Redneck I wonder why you never address the many facts about Bush, why you are so adamant about defending him yet you don't defend any of the allegations or the facts. Because you can't, and we are still living with the fact that he sold us out all he could. The people stopped him from selling our ports to our enemies. And you defend the trying to sell our ports to our enemies, you defend our enemies, and you defend Bush who sold us out. What do you have against America, its people, and the truth?



11-20-2009 10:28
John W Smith III wrote:



I read your post loud and clear for they last few days. What you need to do is go back and read your own post.You didn't bring up that a terrorist just been tried in Canada until I did.
You were to busy trying to hop on the conservative talking points about how unsafe NY would be for having a terrorist trial and Toronto is more unsafe.
You act like Canada is doing everything right.
America knows how to protect itself.



11-20-2009 07:16
Catharyne Stauffer wrote:



To old cowboy hehehe :) You make some excellent points . I didn't mean to come off like I was blindly defending them but more to open the possibilities for a shadow of a doubt .
I am not a big fan of repeating negative speculation which has been the case sometimes concerning Bush . But there is no doubt in my mind that he was not one of your best presidents but still someone that has personable charm and the people in Canada that came to his talks recently all came out with a positive remarks .
When I first heard about all the US ports up for sale to the Arab Emirates I nearly fell over and Bush seemed rather neutral to the whole idea .
Until the public out cry was rather adamant and loud . My first thought was whose grand idea was this the Arabs or Bush's ? I still don't know the answer to that .
As for Cheney I really don't know what to believe.



11-20-2009 02:28
old cowboy wrote:

bowing at the altar of Bush/Cheney

As I have stated before, I am from Wyoming--a state not only guilty of giving the plague of Cheney but one that knows something of the oil patch.
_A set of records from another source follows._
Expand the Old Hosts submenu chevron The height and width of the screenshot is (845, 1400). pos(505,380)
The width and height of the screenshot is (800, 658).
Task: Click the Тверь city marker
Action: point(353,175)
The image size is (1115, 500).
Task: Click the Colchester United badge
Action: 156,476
Bush and Cheney both sold out to the Arabs even before they were in public office. Cheney ran Haliburton and Bush had extensive oil connections and both connected directly to the Arabs and were completely willing to ignore the fact that the Saudis provided some funding and safe haven for the 9/11 bombers including Bin Ladin and as mentioned in post by WCM Bush bowed and kissed the ring. Now the neocons complain that our current President bowed to leaders on his visit to the Far East. I often agree with some of the posts of Catharyne S but this time I think she has gone too for in her defense of a couple of real crooks.



11-19-2009 23:11
WCM wrote:

Catharyn Stauffer

Just to be fair on President Obama bowing to the Arabs ,I recall seeing pictures of Bush on his last official trip to the middle east.He had the press taking pictures of he and his brothers in oil,gathered together,while he wore their traditional head dress.If I'm not mistaken,he was also shown kissing the ring of the King of Saudi Arabia.If you will do a little investigating, you'll find that he was kissing "His Royal **s" long before he became President.This was probably,because they bailed his **s out of several failed business ventures.The Bush family and friends, have way to much in common with their Arab buddies to be considered adversaries.You might be surprised to learn,that the Saudis have controlling interest in many of our North American businesses including banking,aircraft production,entertainment and even defense contractors.I wonder how this happened?